§ **TO DO**: Beneath this instruction is a listing. Transcribe from it only the stretch from the line with "The height and" through the line with "Switch to the Takeaway tab", both end lines included, exactly as written.

§ **EXERCISE MATERIALS**:
::::

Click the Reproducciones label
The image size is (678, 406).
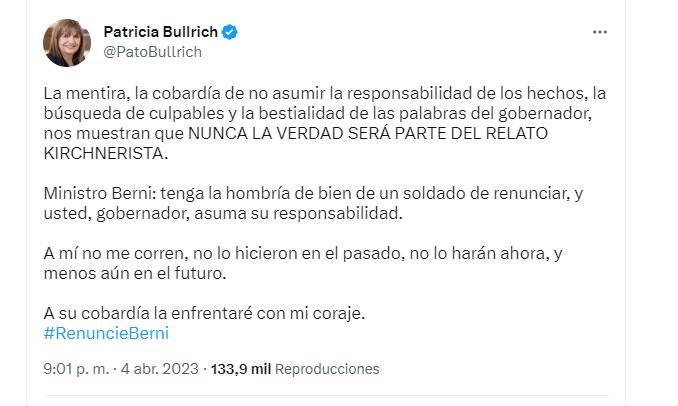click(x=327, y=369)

::::

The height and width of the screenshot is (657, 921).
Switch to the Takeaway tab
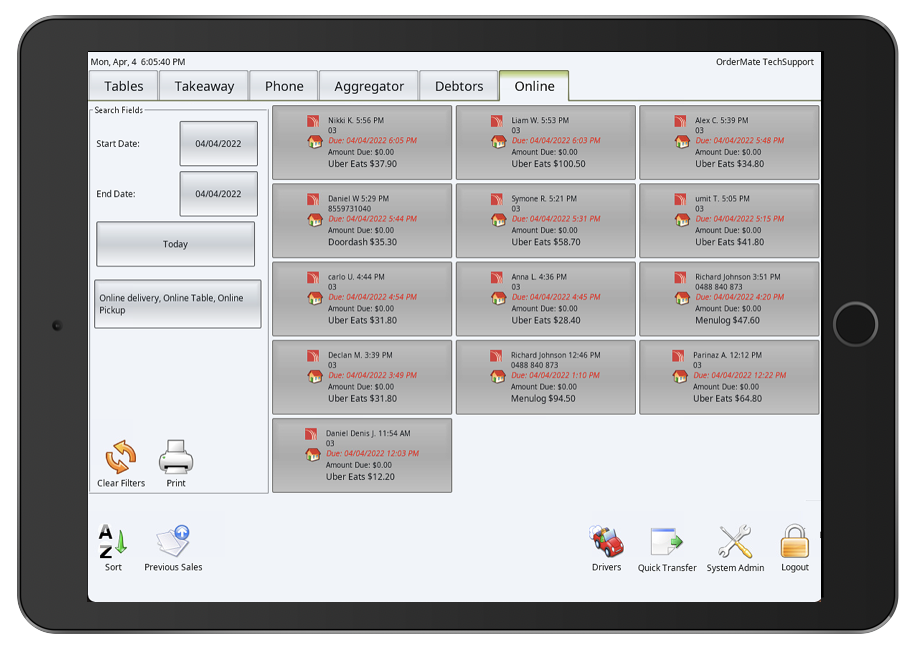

::::

§ **ANSWER TO THE PROBLEM**:
The height and width of the screenshot is (657, 921).
Switch to the Takeaway tab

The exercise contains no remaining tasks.